Боже, какая бесконечная ночь!


Окна стали серыми.

В шесть утра Петр Сергеевич выходит оттуда. Вздох проносится по комнате. Глаза горят, устремленные на его лицо.

Он совсем зеленый. Шатается. Не замечает людей. Он падает в кресло у окна. Рыдает истерически, как женщина.

Все переглянулись. Холодом повеяло в души.

Пусть плачет! Ему будет легче. Он убежал, чтоб плакать здесь.

И все замирают на своих местах. Недопитые стаканы стынут. Страшно даже ложечкой звякнуть.

И в этой подавленной тишине так громко, так страшно звучат жалкие рыдания мужчины.

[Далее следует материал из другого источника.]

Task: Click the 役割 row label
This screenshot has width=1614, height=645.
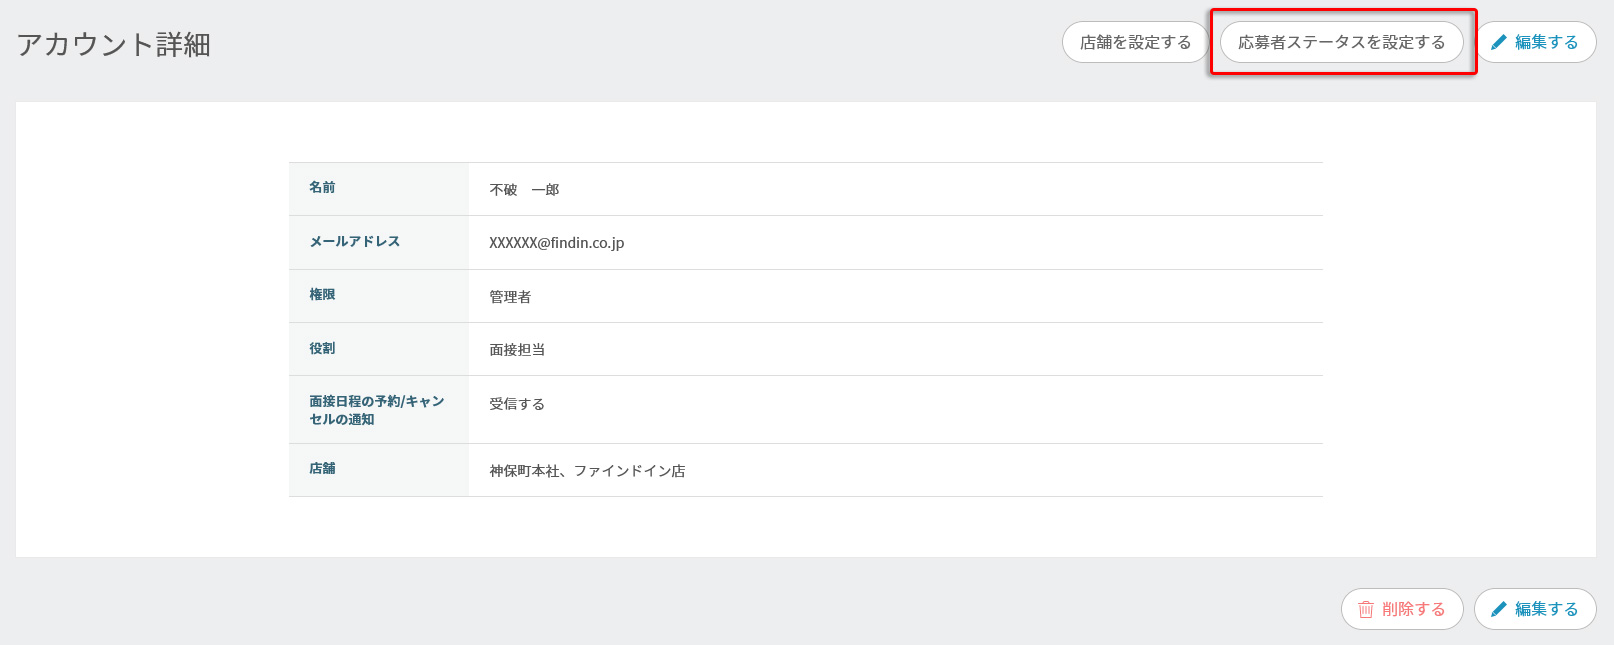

Глубокая, томительная тишина. И там, за дверью, где собрались все, кто любит умирающую, стоит то же жуткое молчание. Ловят звуки. Ловят вздохи. Днем все надеялись. А ночь несет предчувствия и угрозы. И ярко зажженный во всех комнатах свет не может одолеть ужаса, который вполз в душу. И, как червь, высовывает из тайников ее свою отвратительную голову.

Все молчат. Так долго и напряженно молчат, что тишина начинает петь и звенеть в ушах. Закипает какой-то странной, неуловимой жизнью.

И вдруг явственно раздается голос. Далекий, слабый, бесстрастный:

— Марк… Марк… Марк…

Все встрепенулись. Все выпрямились. Большими глазами глядят друг на друга оба доктора. Потом склоняются над постелью.

Маня недвижна.

Кто это сказал? Она? Кого она звала? Чье имя? Во сне? В бреду?

И в гостиной слышали этот голос. Но поняли еще меньше. И только замерли все, объятые ужасом.